Secondo i dati ufficiali raccolti durante la ricerca, lo sviluppo più consistente dovrebbe quindi riguardare le catene internazionali. Ma anche in questo caso i dati vanno interpretati alla luce del giusto contesto: «I gruppi locali tendono a rivelare meno informazioni riguardo alle loro intenzioni di espansione», ha infatti fatto notare Ribaudo. E questo sia perché le loro strategie sono spesso più frenetiche e imprevedibili, sia perché le loro attività di comunicazione hanno molte volte orizzonti più limitati. «Non solo: negli ultimi cinque anni, le compagnie nazionali sono quelle cresciute di più, con decine di gruppi che hanno superato la fatidica soglia delle cinque proprietà in portafoglio (il minimo per essere considerati catena dal rapporto Horwath Htl, ndr). In realtà, nell’attuale contesto di mercato, gli operatori italiani godono di un grado di flessibilità maggiore rispetto e quelli stranieri, potendo puntare su modelli di business differenziati ed essendo più frequentemente disposti a considerare destinazioni secondarie e terziarie, fino alla gestione di resort stagionali, in grado di garantire marginalità inferiori ma costanti».
La crescita dei brand, inoltre, si declinerà soprattutto nelle forme dei contratti di affitto e di franchising: «Segno che la maggior parte dei progetti saranno supportati da fondi, investitori istituzionali o compagnie di asset management», ha sottolineato il curatore dell’indagine. «I segmenti in cui si assisterà allo sviluppo maggiore dei brand (in senso relativo) saranno poi quelli economy (+30% medio annuo tra 2013 e 2017) e lusso (+7%).
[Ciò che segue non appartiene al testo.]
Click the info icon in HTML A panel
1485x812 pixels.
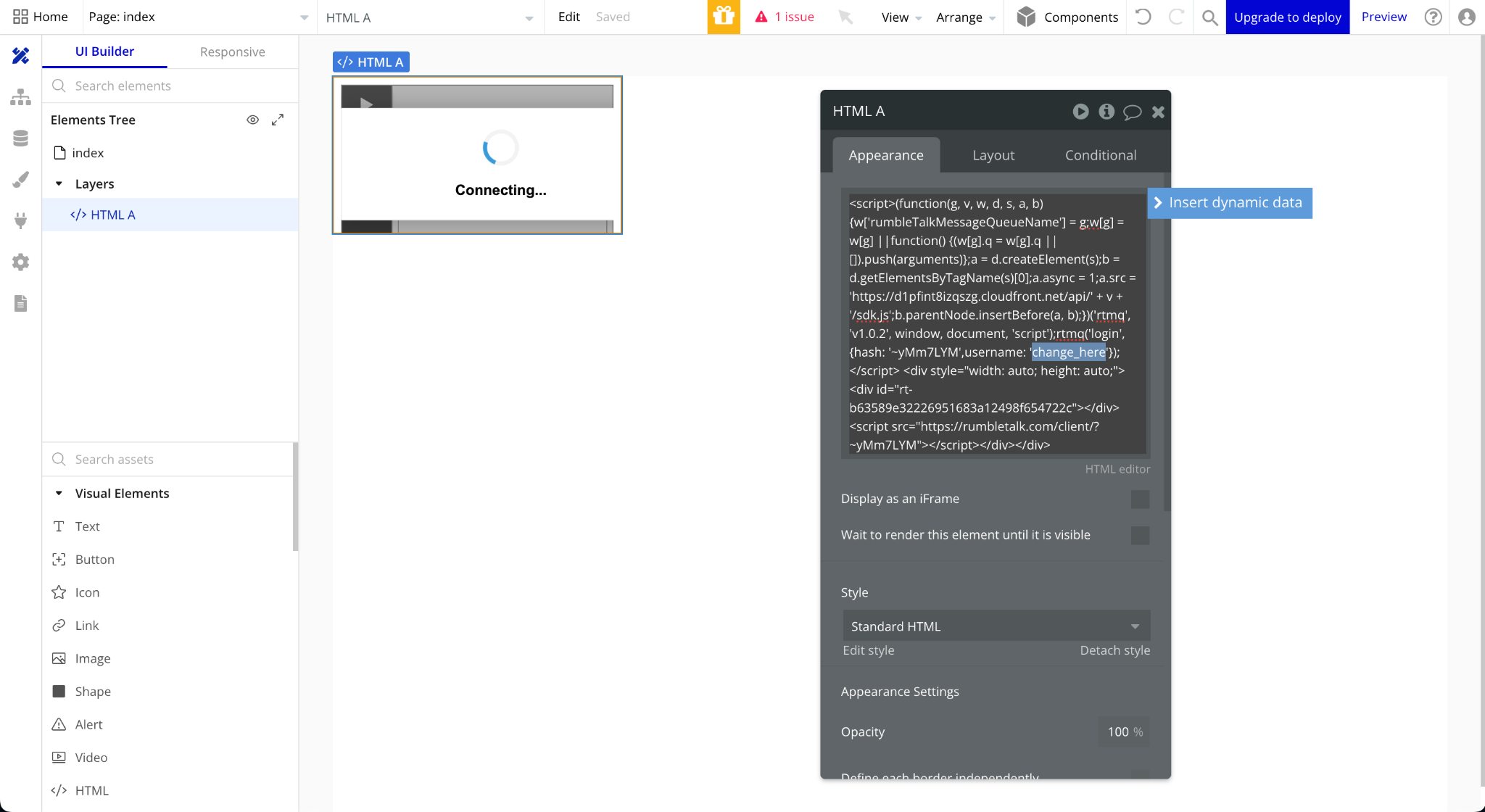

Nel primo caso si parte però da livelli molto bassi. Sarà perciò molto interessante capire l’impatto che le catene avranno sul mercato dei budget hotel. La maggior parte delle operazioni riguarderà quindi attività di re-branding, mentre pochissimi sono i progetti nuovi in pipeline».
Con la notevole eccezione del rilancio dell’ex complesso pugliese di Nova Yardinia (790 camere totali), il numero più consistente di stanze “brandizzate” verrà infine aperto a Roma, che da questo punto di vista sarà la destinazione più frizzante dei prossimi due anni. A seguire, nell’ordine, Firenze, Venezia e Milano. Ma anche la Sicilia farà la propria ricomparsa tra le mete più appetite per lo sviluppo delle catene. Non a caso, negli ultimi due anni il prodotto Mare Italia ha registrato numeri importanti, favoriti soprattutto dalla recente risalita della domanda domestica, che ha in parte abbandonato le altre destinazioni mediterranee.